D’autre part, on peut parfaitement faire appel à d’autres professionnels de santé qui sont déjà actifs sur le terrain, et pouvant parfaitement réaliser la circoncision sans qu’ils soient chirurgiens et sans avoir recours aux techniques de chirurgie proprement dites. Il suffit uniquement d’une petite formation théorique et pratique ne demandant que quelques mois pour devenir suffisamment compétent afin d’exploiter quelques techniques chirurgicales ou instrumentales simples ayant déjà fait leurs preuves dans de nombreux pays musulmans et non musulmans pratiquant la circoncision dite rituelle. Bien sûr, la formation ne doit pas se limiter à la maitrise de l’opération elle-même, mais doit se pencher sur tous les aspects liés à la circoncision, tels que les conditions devant être réunies avant sa réalisation comme la recherche des malformations (entre autres), l’hygiène, le bilan biologique, l’anesthésie locale, les éléments de la prévention primaire, mais aussi l’après circoncision pour ce qui est de la surveillance de la cicatrisation de la plaie, la détection des premiers signes de complications, comment les éviter, comment les prendre en charge par soit même ou par une personne tierce qualifiée, etc…
Cela va nous permettre d’éviter un maximum de problèmes qui surviennent quand des personnes non qualifiées s’attaquent à la circoncision comme s’il s’agit de couper des ongles. Tout en sachant que les complications peuvent apparaitre qu’on soit compétents ou pas…
N’oublions pas aussi qu’il existe une autre catégorie de « professionnels » de la circoncision qu’on doit résoudre leur situation afin d’améliorer la qualité de la prise en charge de nos enfants qui seront circoncis : il s’agit bien évidemment des circonciseurs traditionnels appelés aussi dans nos contrés HAJJAMA ? Faut-il les interdire, les former ? Est-ce possible ? En tout cas, ils sont déjà là avant même l’apparition des procédures médico-chirurgicales modernes.
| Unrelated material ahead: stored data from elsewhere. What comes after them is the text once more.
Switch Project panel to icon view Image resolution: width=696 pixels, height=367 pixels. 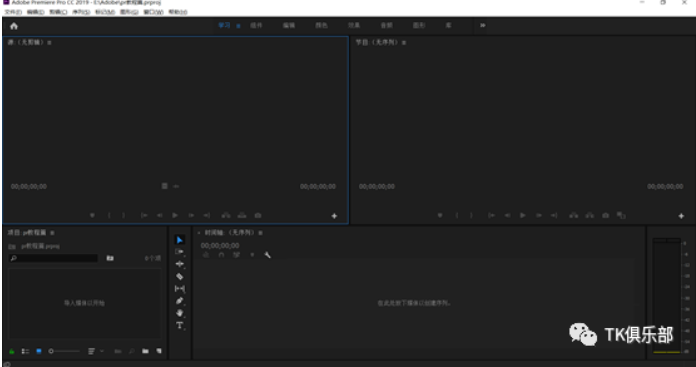point(39,351)
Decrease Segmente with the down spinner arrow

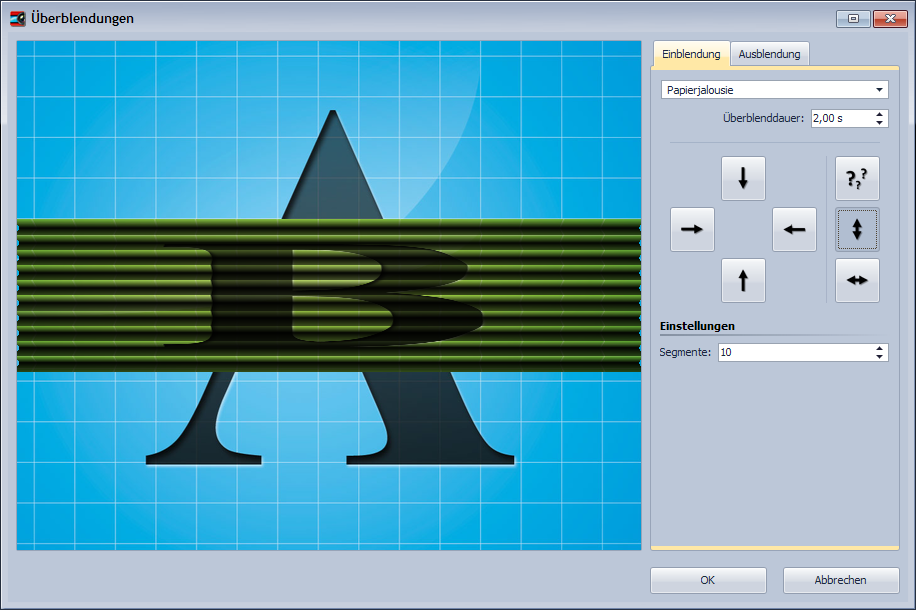pyautogui.click(x=880, y=357)
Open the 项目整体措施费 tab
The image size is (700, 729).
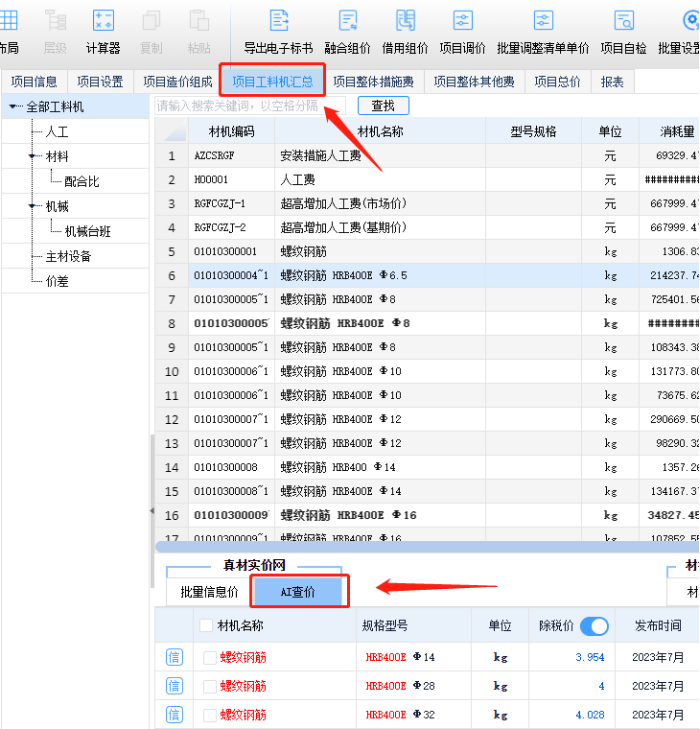click(x=373, y=82)
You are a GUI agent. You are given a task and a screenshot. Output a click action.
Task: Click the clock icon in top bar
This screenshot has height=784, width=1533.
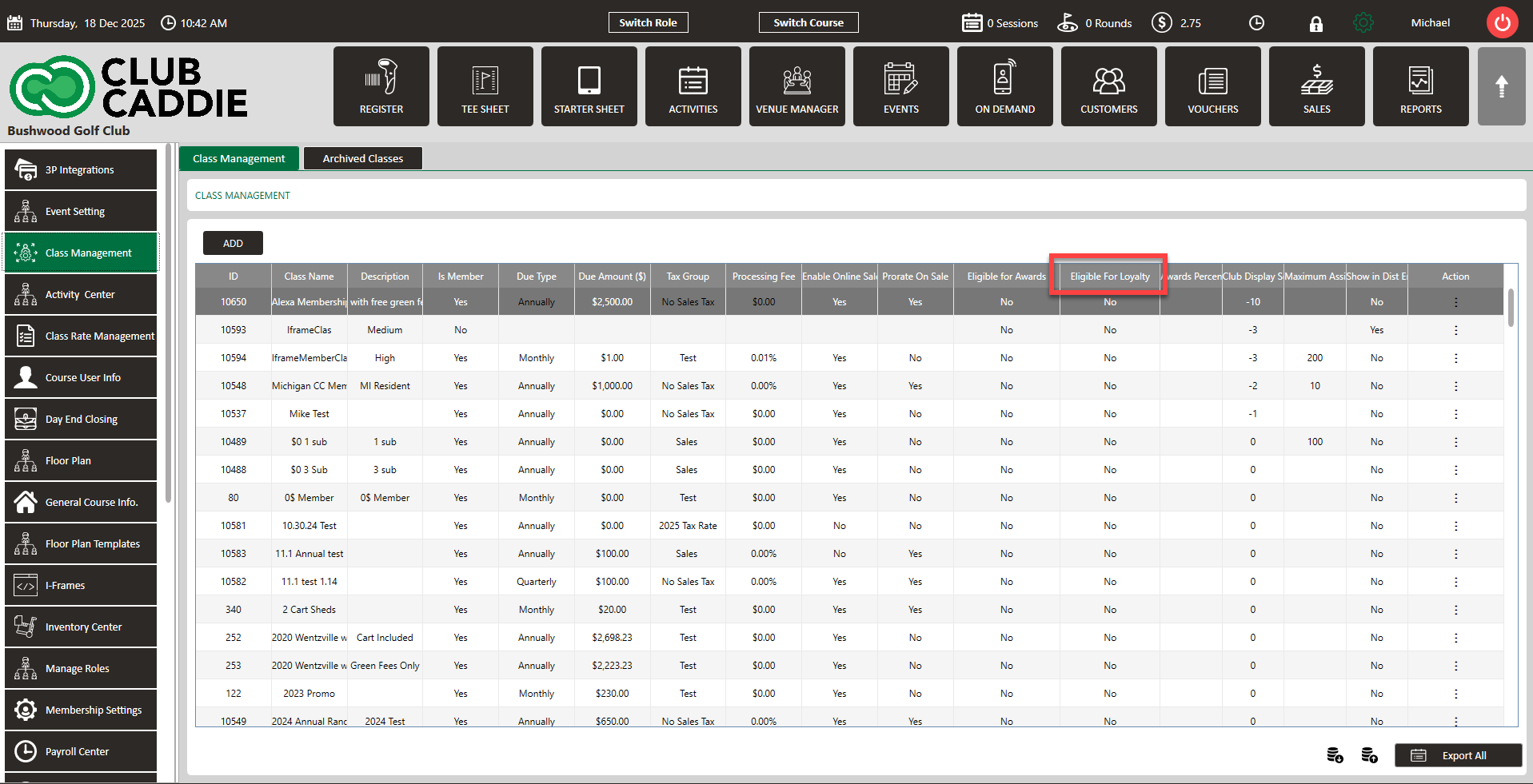point(1256,23)
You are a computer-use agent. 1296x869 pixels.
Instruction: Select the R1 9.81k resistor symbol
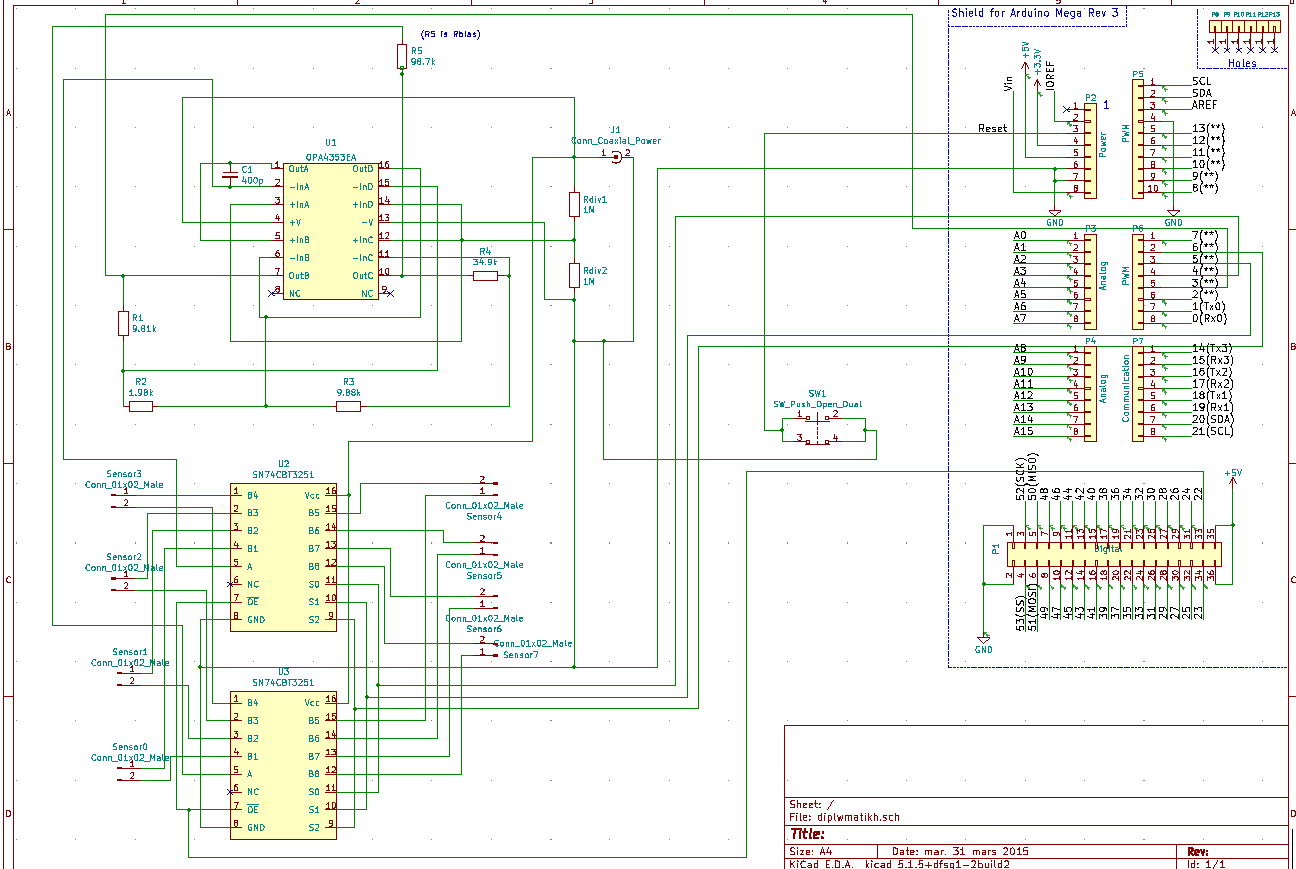123,323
Il ne faut donc pas se voiler la face, puisque la plupart des problèmes liés à la circoncision viennent de ces gens qui travaillent souvent dans des conditions non hygiéniques, avec des techniques ancestrales, sans aucun suivi post-circoncision, … Je ne suis pas partisan des circonciseurs traditionnels, mais je veux seulement dire que leur problème doit être résolu par les autorités tutélaires à travers une approche tenant compte des considérations sanitaires, économiques, sociales et culturelles qui sont intimement liées à ce sujet épineux de la circoncision traditionnelle.
J’espère que nos confrères chirurgiens appréhendent cette situation particulière de la circoncision, et qu’ils prennent la peine de faire partie de la solution et non du problème, en participant à organiser par exemple des stages de formation à la circoncision au profit des médecins (au moins) – avec la participation et sous la supervision des autorités sanitaires – durant lesquels les participants apprennent et maitrisent les principales connaissances théoriques et techniques nécessaires pour faire de la circoncision un procédé efficient et sûr, et pour permettre à chaque mère et à chaque père de savourer et de célébrer comme il se doit leur petit enfant.